The Rays have made scouting, development and retention of young stars like Evan Longoria a key to their success.

The Rays have made scouting, development and retention of young stars like Evan Longoria a key to their success.

Conversations between two key members of the Dodgers' ownership team, president and CEO Stan Kasten and chairman Mark Walter, are so often peppered with a particular catchphrase that it's becoming an inside joke of sorts, albeit one that seems incongruous to the outside perception of Los Angeles' team-building plan. The way Kasten tells it, each chat with Walter culminates in similar fashion.

"He'll end every paragraph with, 'The answer is you have to grow your own players,'" said Kasten, who was Braves president for their NL East dynasty of the '90s and Nationals president for the early growth of their current club. "He'll laugh and say, 'I know that because you've said that to me a million times.' Everyone understands that: more scouts and better scouts get you better players.

"That is what everyone is trying to do."

And, increasingly, it's what everyone has to do.

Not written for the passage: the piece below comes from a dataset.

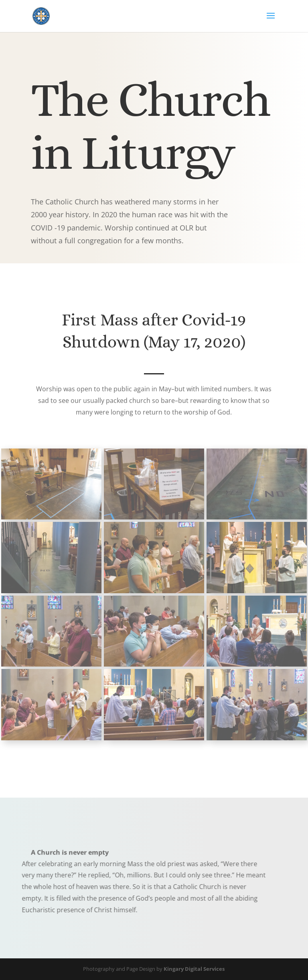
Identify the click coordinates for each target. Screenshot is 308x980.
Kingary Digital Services (194, 969)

Though Los Angeles' big league acquisitions and its nine-figure contracts have obscured all other efforts, the new ownership's initial vision for rebuilding was through scouting and player development. The Dodgers may be a franchise that has ample major league talent in place -- and the overwhelming financial resources -- to assemble an immediate contender while also taking the long view of enhanced player development, but even they understand the latter is the best method of sustainability.

Every team, though, is being affected by the confluence of three recent changes in the game that have reshaped the player market: exponential growth in television revenue, a league-wide trend to sign young stars to contract extensions before they reach free agency and changes to the collective bargaining agreement.

The result of those developments has accelerated the inflation of salaries and put further onus on each organization's scouting and development apparatus to churn out players who are both productive and cost-controlled.

New national television contracts go into effect for 2014, generating $12.4 billion in revenue over eight years and roughly doubling the previous deal; also on the rise are local TV contracts for many markets, headlined by the Dodgers' new deal, which is expected to be worth about $7 billion over 25 years.

A record 14 teams are spending at least $100 million on payroll this year and a record $1.4 billion was spent in free agency this offseason, with rises in the number of multi-year contracts and average annual value.

Such money has enabled all teams, no matter their market size, to sign their own superstars to long-term contracts. This spring alone, we've seen long-term contracts signed by players a year or more from free agency, including Justin Verlander, Buster Posey, Felix Hernandez, Adam Wainwright, Elvis Andrus and Allen Craig. Last year we saw similar deals for Joey Votto, Matt Cain and Cole Hamels, among others. Even the small-market Rays extended Evan Longoria to a nine-figure contract back in November.

SHEEHAN: Chances these young stars get an extension soon

As a result, fewer players are reaching the free-agent market, though those that do are benefitting tremendously.

"It was a good year to be a free agent," Reds general manager Walt Jocketty said. "There wasn't as deep of an inventory of players, so there were a few players that really capitalized on it and benefitted from it. Then there were a few guys that didn't fare so well."

That second subset consisted of players whose future destination was tethered to a lost draft pick. Overall, however, the rising tide of revenue lifted more players than it sank.

An inflationary free agent market

Free agent signings this winter followed a predictable pattern. There was a report, usually on Twitter, of the two sides nearing a deal. There was a tweet confirming that a contract had indeed been agreed upon. After a short delay, the terms of agreement were leaked.

Then, the final stage of this modern-day process was a collective gasp from within and outside the industry reacting to the gaudy details of multiple years and bloated dollars, a consensus refrain from pundits and anonymous executives alike condemning the deal as an overpay.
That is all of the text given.